- **ASSIGNED TASK**: Lines from the one containing "Theme Channels (154, 2217)" through the last line of the material below: print these exactly, and only these.

- **DATA LISTING**:
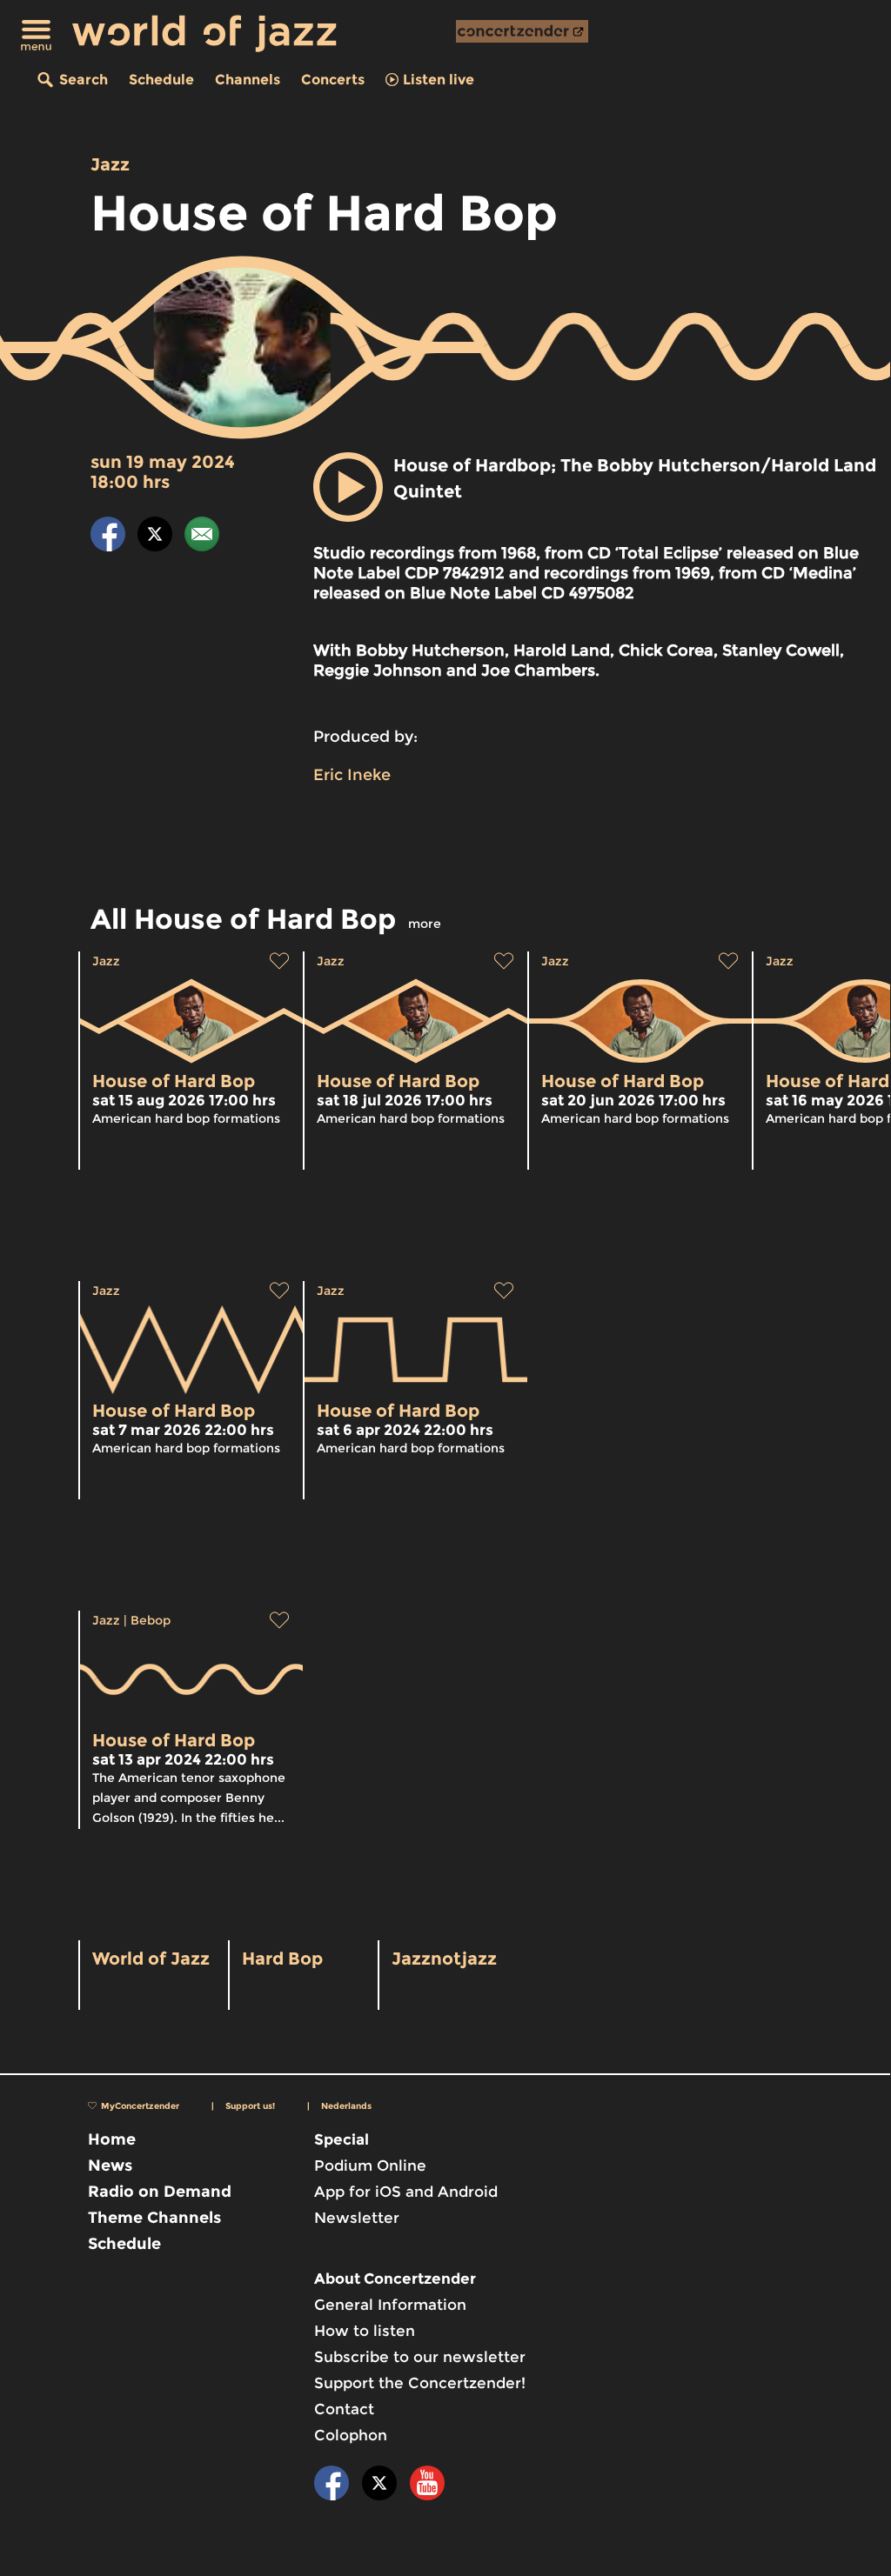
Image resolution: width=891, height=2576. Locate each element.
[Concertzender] (522, 31)
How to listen (364, 2330)
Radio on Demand (159, 2191)
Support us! (250, 2106)
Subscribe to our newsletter (420, 2357)
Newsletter (356, 2217)
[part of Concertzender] (522, 31)
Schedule (161, 79)
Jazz (110, 164)
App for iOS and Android (406, 2191)
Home (112, 2139)
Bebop (151, 1620)
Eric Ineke (352, 774)
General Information (390, 2304)
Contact (344, 2409)
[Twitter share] (154, 537)
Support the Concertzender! (420, 2383)
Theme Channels (154, 2217)
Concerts (333, 79)
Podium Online (370, 2165)
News (110, 2165)
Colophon (350, 2435)
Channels (247, 79)
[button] (348, 487)
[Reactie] (201, 537)
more (424, 923)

- **WRITTEN REPLY**:
Theme Channels (154, 2217)
Concerts (333, 79)
Podium Online (370, 2165)
News (110, 2165)
Colophon (350, 2435)
Channels (247, 79)
[button] (348, 487)
[Reactie] (201, 537)
more (424, 923)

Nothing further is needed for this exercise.